Prior to the announcement of the new members, current BRICS members were already divided on their attitudes toward the United States. In contrast to Russia and China, which are avowedly seeking to reshape a U.S.-led global order, India and Brazil have taken more non-aligned stances, cooperating with the United States on some issues and benefitting from positive relations while hedging their bets with other partners. India, in particular, sees a far greater security threat in its next-door neighbor China than it does in the United States, which serves as its partner to counter China via the Quadrilateral Security Dialogue, or “Quad.” Among the new additions, Iran is undoubtedly the most aligned with China and Russia as a U.S. adversary. Ethiopia – Africa’s second most populous state and the host of the African Union headquarters – has been a major recipient of Chinese development assistance. According to the U.S. Institute for Peace, “much of Ethiopia’s air, road and rail infrastructure is financed and built by the Chinese,” with China’s Belt and Road Initiative putting up some 400 projects valued at over $4 billion.
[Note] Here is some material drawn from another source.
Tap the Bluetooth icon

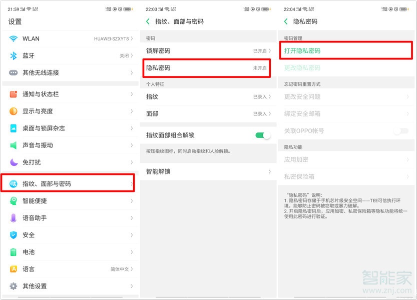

Saudi Arabia and the UAE – both major recipients of U.S. security assistance, along with Egypt – have been looking to become less reliant on the United States, which some experts believe is showing signs of its footprint in the Middle East. The inclusion of several Middle Eastern powers in the new BRICS class also indicates China is trying to strengthen its role in the region after bringing together Saudi Arabia and Iran for rapprochement last spring, though tensions between these two powers’ have not been obviated as much as this event may have heralded.
While the BRICS’ growth could mark a significant step toward de-dollarizing the global economy – where nations put forth alternative currencies to undermine the U.S. dollar’s role in underpinning global trade – such an effort is still nascent. While Brazil’s President Lula da Silva has been pushing for the BRICS to develop its own currency, China has tried to get the group onboard with trading in Chinese yuan. South Africa’s finance minister was more bearish, noting last Thursday that the group has never seriously discussed the idea of a BRICS currency. While Saudi Arabia’s role as the world’s foremost oil producer could theoretically help unseat the dollar’s dominance in the oil market, Riyadh will likely not want to see the dollar devalued, given that the Saudi riyal is pegged to the dollar. By contrast, Iran and Russia would benefit greatly from a de-dollarized global economy, as their economies have been hammered by U.S. and Western sanctions underwritten by the dollar’s wide reach. Some have speculated that Argentina’s invitation may be used as leverage to convince the country’s leading presidential candidate to abandon his proposal of replacing the Argentinian peso with the dollar. For the time being, however, the latest news indicates that the BRICS have settled for trading in local currencies.